Strehl agreed the appointment method would let voters decide and give them choices, with five candidates running in the current special election.

However, he said, “I think voters have to know exactly what they’re voting for when they go into the voting booth.”

Strehl said he could support the decision as long as the board does everything it can to ensure voters understand it.

After no one seconded his motion to send a flier to every eligible voter in the district about the board’s intent, though, he voted against the appointment strategy.

Boardmember Kim Ross, who had sought unsuccessfully to use the 2020 election results when appointing a temporary replacement for Stoltz, said of the decision to appoint the runner-up in the 2021 special election, “This one’s easy for me because I believe in consistency.”

Ross added, “It’s always been my position that the voice of the community should be the number one criteria that we use and that our process of making this decision is transparent. I don’t believe that was the case with our last appointment, but that’s water under the bridge. And I will say that I’m glad some of my colleagues have come around to that same point of view.”

Ross said she opposed “any extraordinary lengths” beyond the district’s ordinary channels of communication to convey the decision to appoint the runner-up this year since each voter can only select one candidate on the ballot, anyway. She said any other communications efforts, such as running ads, could influence the results of the special election.

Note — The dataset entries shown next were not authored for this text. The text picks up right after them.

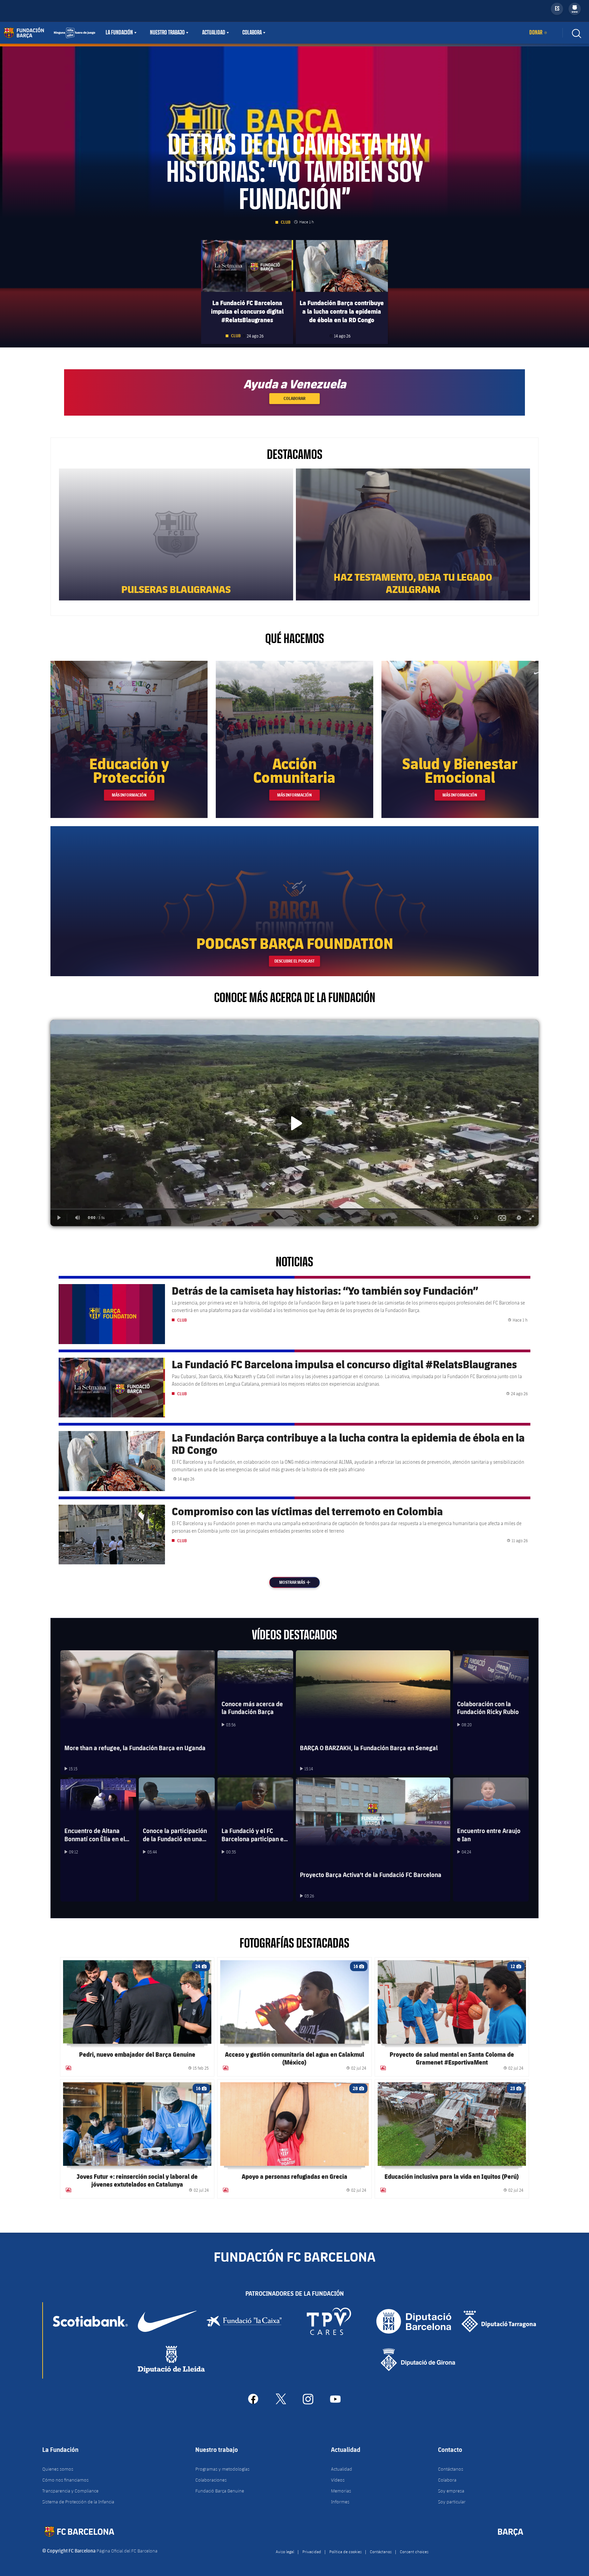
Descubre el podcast (294, 961)
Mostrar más (298, 1582)
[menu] (575, 9)
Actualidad (213, 33)
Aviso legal (285, 2551)
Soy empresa (451, 2490)
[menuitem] (574, 7)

Dwivedy agreed the board should not spend additional taxpayer dollars communicating the appointment decision, but he said he did not believe it would change the way people vote.

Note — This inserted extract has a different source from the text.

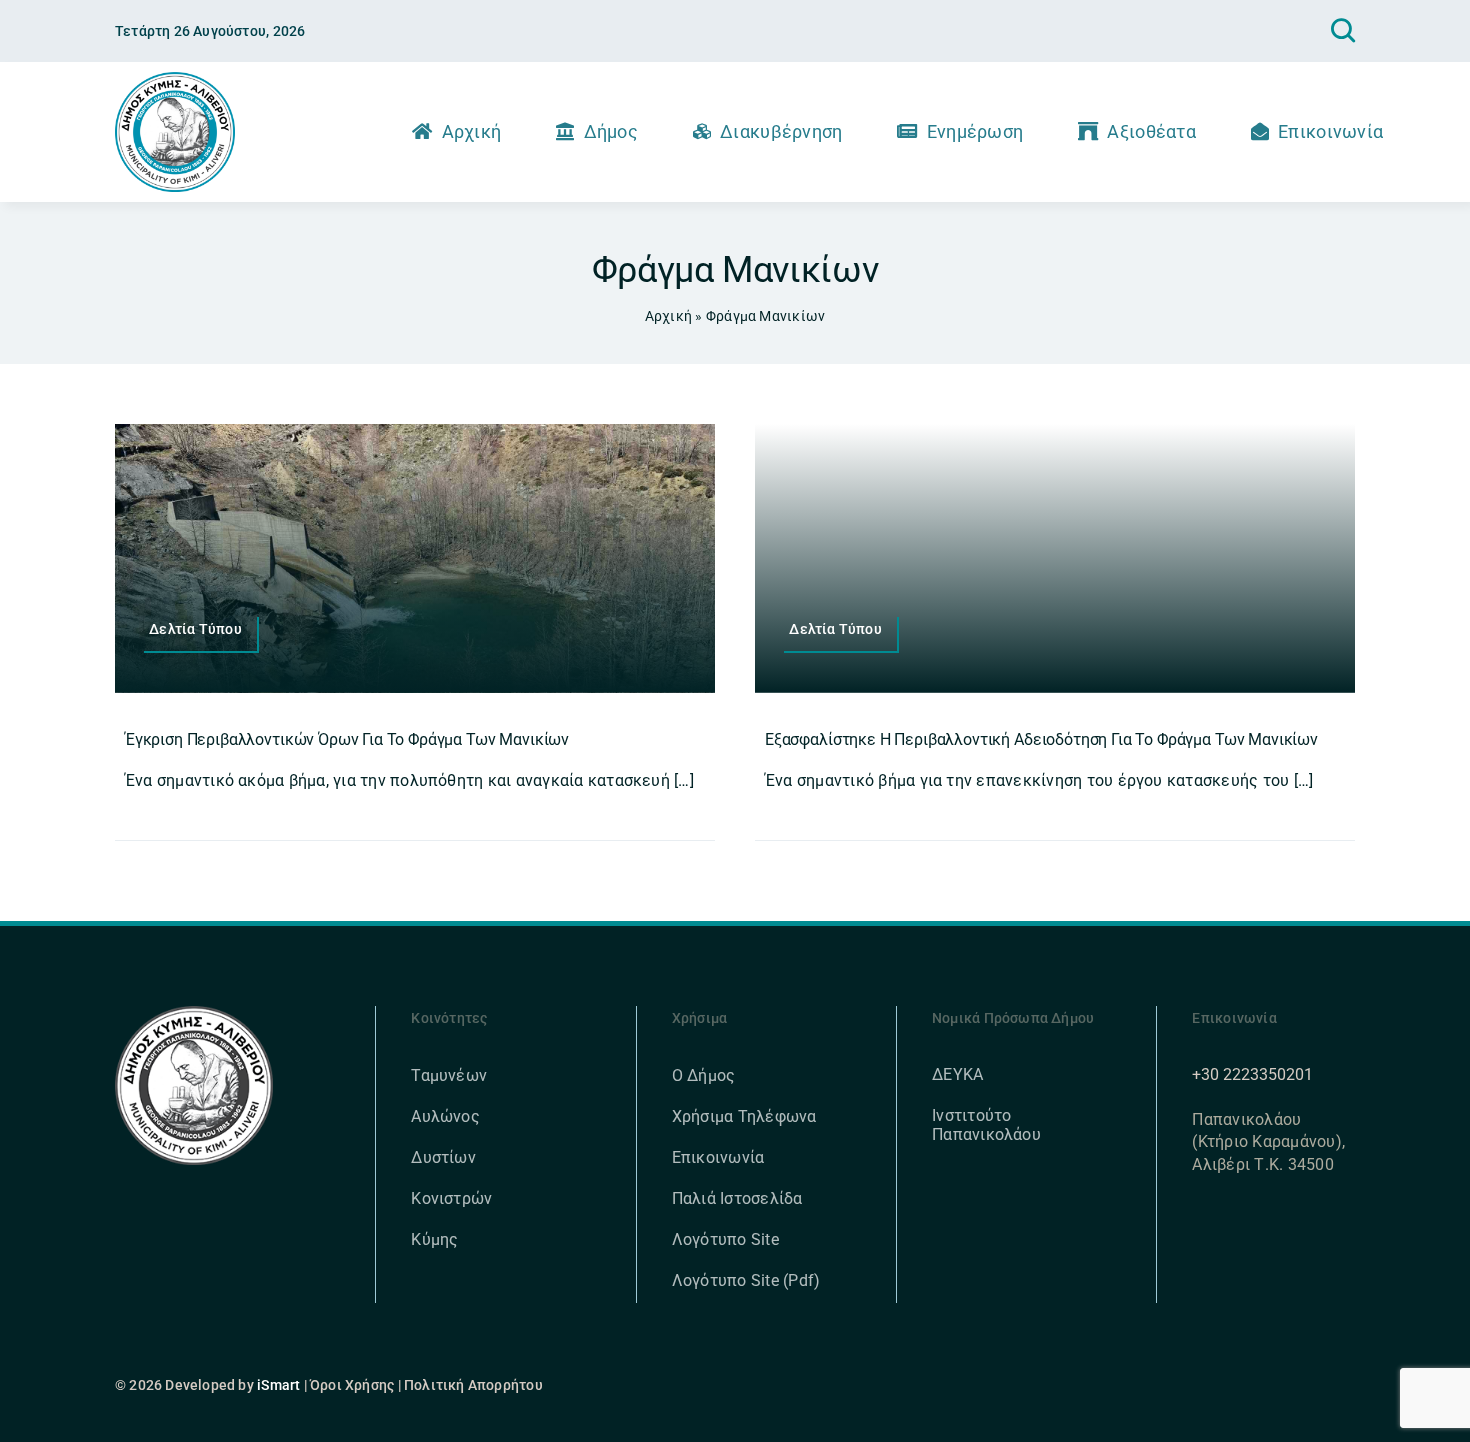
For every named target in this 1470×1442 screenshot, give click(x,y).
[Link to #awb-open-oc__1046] (1343, 31)
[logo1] (175, 79)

“I just completely disagree with you all on that,” Strehl responded on the communications issue. “I don’t think that $3,000 to $7,000 is too much to ensure that our voters know what they’re voting for.”

Seidel agreed the board should communicate with voters but said the board’s normal modes of communication along with media coverage and information from candidates would effectively do so. Senior Director of Communications and Community Relations Brett Johnson said the district can include details about the special election in an “Inspiring News” postcard leaders already planned to send to district residents.

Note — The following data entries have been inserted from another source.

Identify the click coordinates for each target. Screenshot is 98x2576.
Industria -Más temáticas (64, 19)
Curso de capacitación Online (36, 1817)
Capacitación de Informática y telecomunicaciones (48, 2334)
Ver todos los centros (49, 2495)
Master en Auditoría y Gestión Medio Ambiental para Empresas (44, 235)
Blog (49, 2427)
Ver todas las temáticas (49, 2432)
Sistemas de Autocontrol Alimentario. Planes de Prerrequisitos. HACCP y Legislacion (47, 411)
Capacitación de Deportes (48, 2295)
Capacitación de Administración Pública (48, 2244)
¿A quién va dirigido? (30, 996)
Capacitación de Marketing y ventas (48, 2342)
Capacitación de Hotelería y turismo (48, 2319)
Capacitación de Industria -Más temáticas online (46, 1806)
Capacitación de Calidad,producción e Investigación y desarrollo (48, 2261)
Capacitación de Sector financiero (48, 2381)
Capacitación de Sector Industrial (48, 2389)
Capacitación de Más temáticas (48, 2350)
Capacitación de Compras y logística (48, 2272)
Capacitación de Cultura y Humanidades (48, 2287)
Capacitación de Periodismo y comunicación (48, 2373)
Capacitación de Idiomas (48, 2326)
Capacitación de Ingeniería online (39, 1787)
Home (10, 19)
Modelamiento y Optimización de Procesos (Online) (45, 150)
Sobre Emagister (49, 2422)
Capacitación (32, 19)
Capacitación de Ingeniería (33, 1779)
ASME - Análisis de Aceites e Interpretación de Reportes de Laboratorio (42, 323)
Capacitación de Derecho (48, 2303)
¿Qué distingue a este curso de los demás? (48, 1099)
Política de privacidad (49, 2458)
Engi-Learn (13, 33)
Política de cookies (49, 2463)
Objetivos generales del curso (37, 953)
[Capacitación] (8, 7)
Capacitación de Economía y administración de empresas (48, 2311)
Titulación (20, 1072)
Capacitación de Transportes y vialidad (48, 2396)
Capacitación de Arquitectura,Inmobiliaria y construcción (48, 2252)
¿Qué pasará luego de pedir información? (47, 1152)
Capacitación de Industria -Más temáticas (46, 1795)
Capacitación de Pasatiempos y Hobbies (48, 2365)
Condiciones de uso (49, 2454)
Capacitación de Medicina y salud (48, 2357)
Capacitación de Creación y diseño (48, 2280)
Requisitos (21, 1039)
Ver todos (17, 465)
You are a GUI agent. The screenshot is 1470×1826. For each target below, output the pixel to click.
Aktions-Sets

“It’s appropriate, too,” Johnson said. “It’s important news for the community.”

Dwivedy worried that some voters might mistakenly vote for two candidates instead of only one, spoiling some ballots. However, Boardmember Karla Bratrud, who the board majority appointed to fill Stoltz’s seat until the special election, said, “We don’t want to not tell people what we decided in the fear that someone might be confused.”

Seidel pointed out the ballot will say in bold letters that voters should vote for one candidate in the special election. He cut off debate over what the postcard should say, saying to Superintendent Josh Swanson, “We’re obviously trusting you with the communication.”

Along with the appointment process vote, the board voted 6-0 to conduct the special election Nov. 8, 2022, to determine who will fill out Fletcher’s term in the future after the appointment ends.